If the offshore drilling market is struggling, you wouldn't know it from Ensco's (NYSE:VAL) third-quarter results. Revenue was up 8.5% from a year ago to $1.26 billion, and net income from continuing operations rose 13.3% to $429.4 million, or $1.93 per share. That crushed Wall Street's expectation for $1.61 per share in earnings.
But in the drilling industry the devil is always in the details, and Ensco gave us an early peek into the potential future of offshore drilling.
Offshore drilling is cooling
The biggest question facing offshore drillers is whether demand for rigs will match the supply that is growing every month. So far, so good.
Ensco's utilization rate slumped slightly from 90% a year ago to 88% in the third quarter, but that was still high enough to maintain strong profits. And three new rigs that began service during the quarter helped push dayrates up 5% to an average of $237,000.
We haven't yet seen a big slowdown in offshore drilling due to recent low oil prices. But a further slowdown due to falling prices could be bad for the industry, because 87 new floaters are on order or under construction and 128 new jackups are expected as well. If demand is only strong enough to soak up today's supply we could see pricing pressure as supply explodes in the next three years.
It's still profitable to drill for oil
One highlight from Ensco's report is that shallow-water drilling is still profitable at today's commodity rates. That's great news for Ensco, as well as companies such as Hercules Offshore (UNKNOWN:HERO.DL), which has focused entirely on shallow water.
This could also help competitors such as Seadrill (NYSE:SDRL), which is also investing in new high-specification shallow-water rigs. If these new rigs can find work because it's still profitable to drill for oil and natural gas in shallow water, it could help Seadrill and Ensco remain profitable if floater demand falls off in the next few years.

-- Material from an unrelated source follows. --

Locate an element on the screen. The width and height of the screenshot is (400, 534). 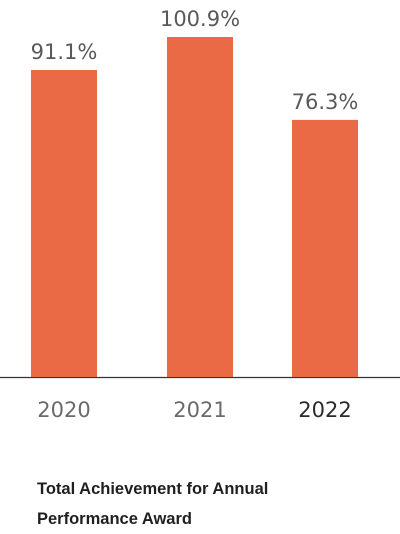
x-tick-label-2021: 2021 is located at coordinates (200, 410).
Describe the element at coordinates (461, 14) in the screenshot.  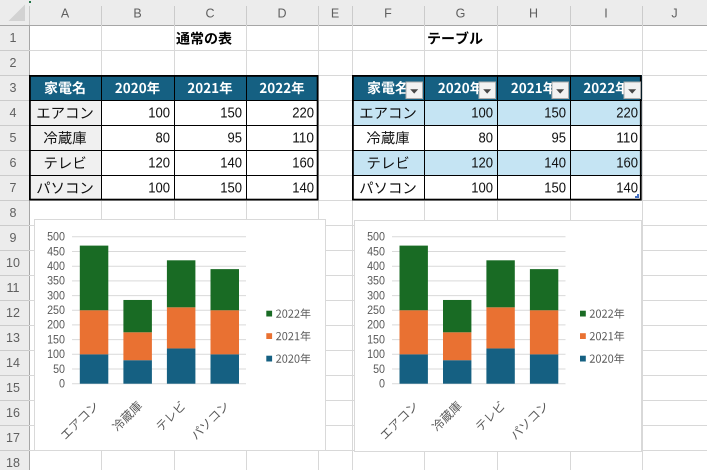
I see `svg-text: G` at that location.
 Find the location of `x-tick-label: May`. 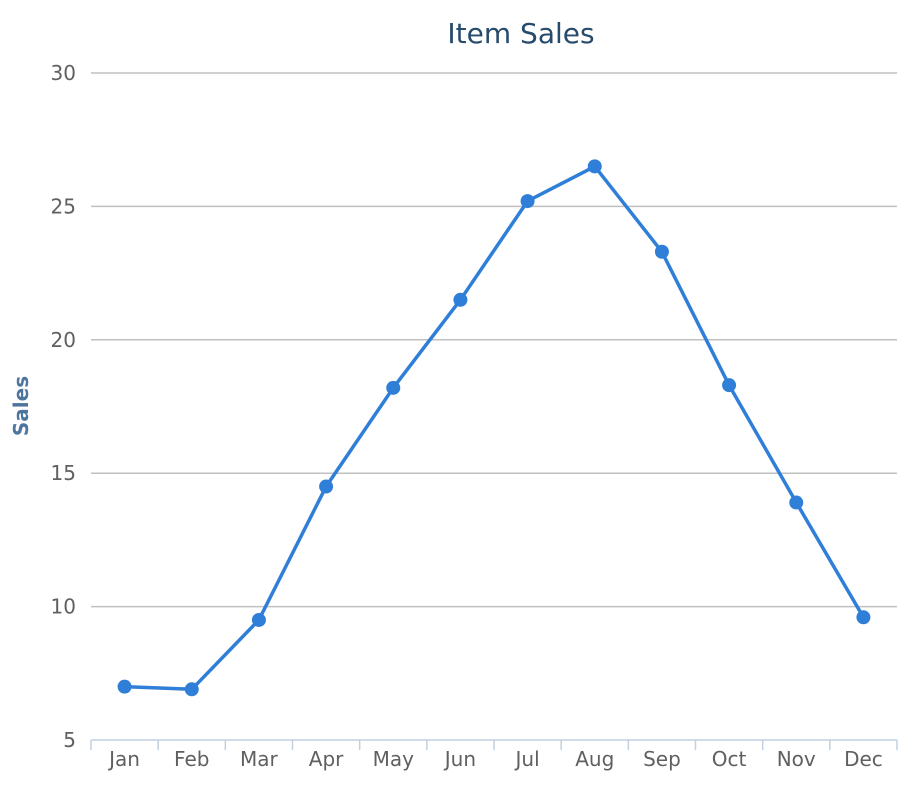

Debt markets are open for offshore drillers
The other significant development for Ensco -- which should also draw the attention of Seadrill investors -- is that debt markets remain open to offshore drillers. The stock market might have seen a huge sell-off over the last six months, but in the third quarter Ensco sold two $625 million unsecured debt offerings due in 2024 and 2044, with 4.5% and 5.75% coupon rates, respectively.
The 30-year bond is particularly impressive considering the uncertainty facing offshore drilling right now. It also indicates that financing new rigs in the future might be easier than the market is pricing in.

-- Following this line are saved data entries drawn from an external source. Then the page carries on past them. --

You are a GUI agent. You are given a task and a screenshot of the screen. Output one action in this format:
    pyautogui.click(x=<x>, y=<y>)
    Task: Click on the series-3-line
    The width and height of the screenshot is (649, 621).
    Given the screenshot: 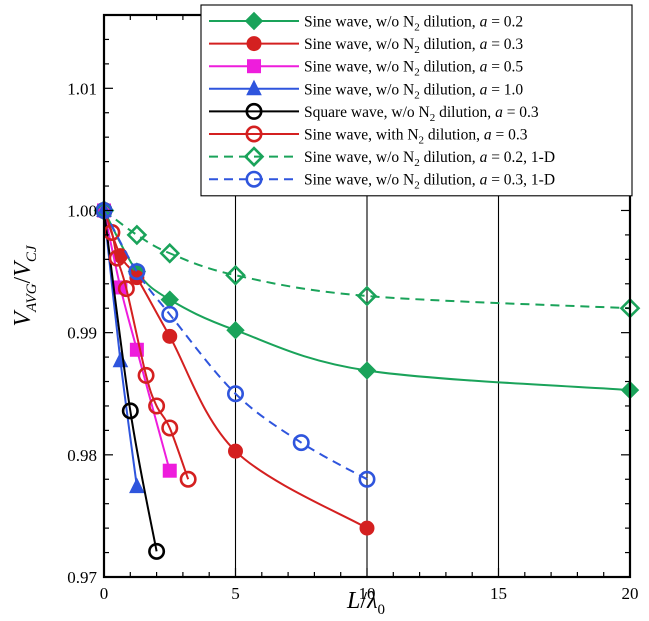 What is the action you would take?
    pyautogui.click(x=137, y=340)
    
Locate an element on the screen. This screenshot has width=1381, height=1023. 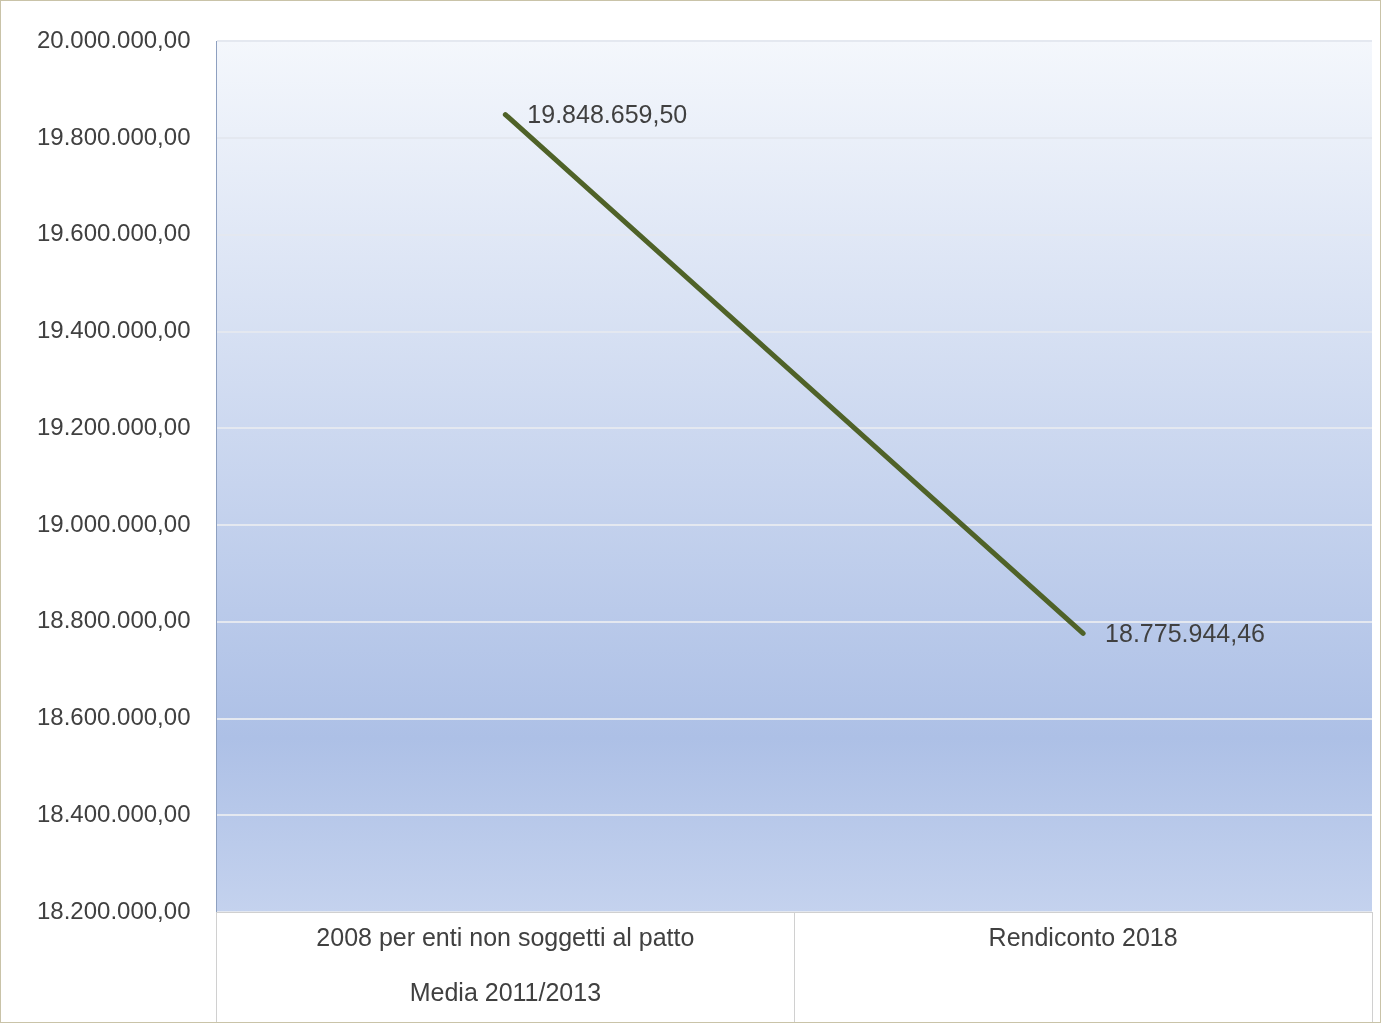
y-tick-label: 19.400.000,00 is located at coordinates (114, 330).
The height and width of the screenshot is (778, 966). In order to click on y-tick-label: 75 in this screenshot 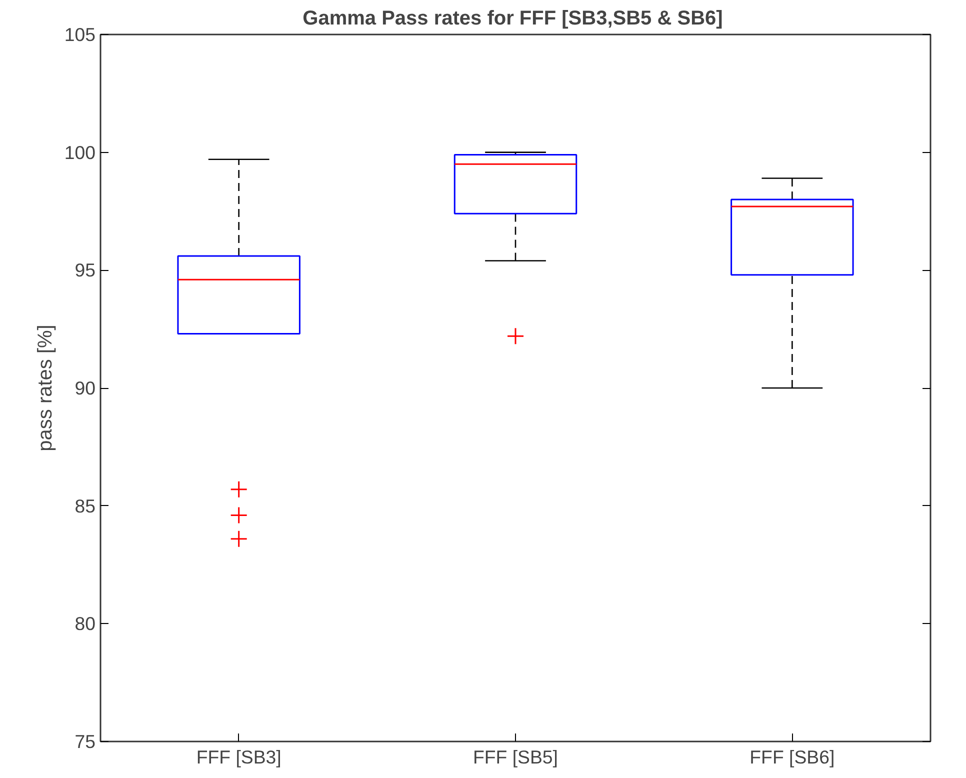, I will do `click(85, 742)`.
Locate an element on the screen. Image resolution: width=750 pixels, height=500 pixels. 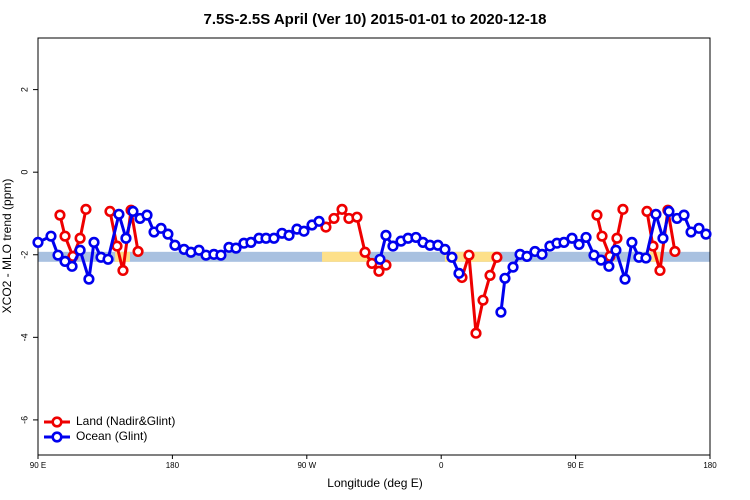
y-tick-label: 0 is located at coordinates (24, 172).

Offshore drilling is safe ... for now
Uncertainty and low oil prices have absolutely crushed offshore drilling stocks in 2014, but Ensco's earnings and debt offerings demonstrate the industry is still operating profitably.

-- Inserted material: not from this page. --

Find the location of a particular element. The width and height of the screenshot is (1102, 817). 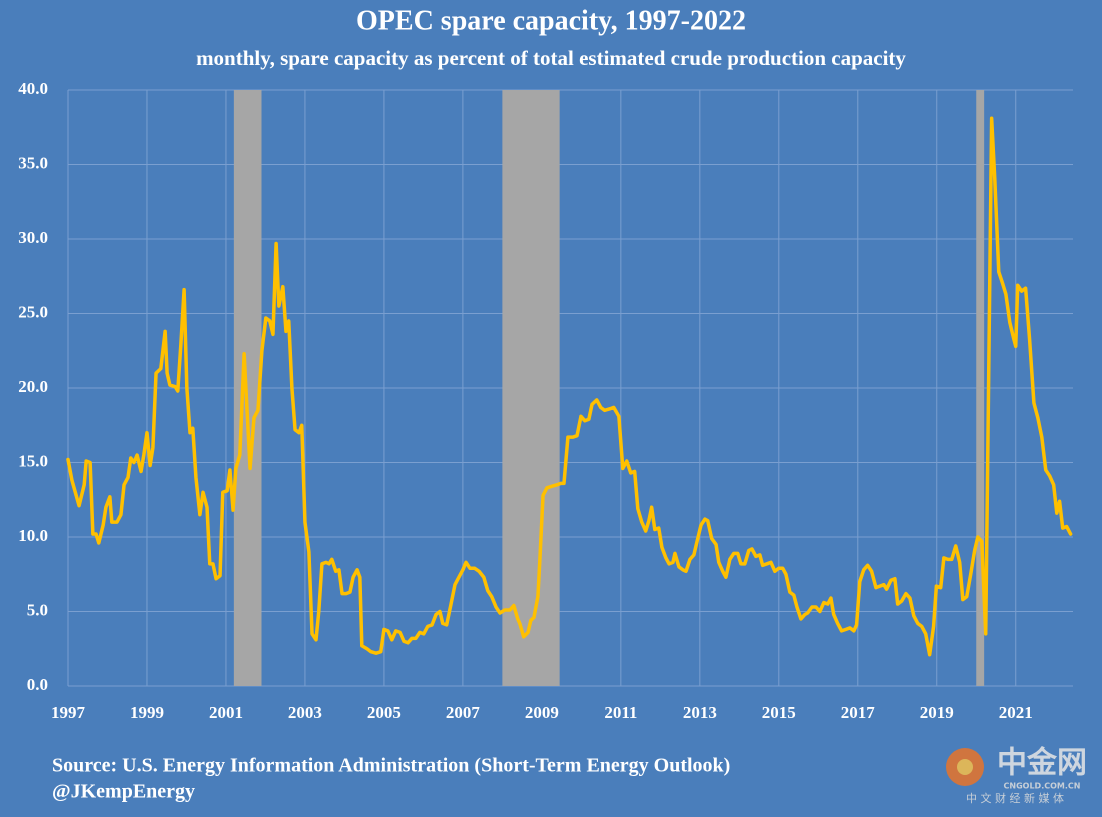

watermark-logo-inner is located at coordinates (965, 767).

As Ensco, Seadrill, and their peers upgrade their fleets with newer rigs, I think they'll be well positioned for sustained profitability even if the market cools off. It has been demonstrated time and again that new rigs will find work before old rigs that the industry is beginning to scrap. That plays into the hands of forward-looking rig operators and is why Ensco and Seadrill are two of the top picks in the industry.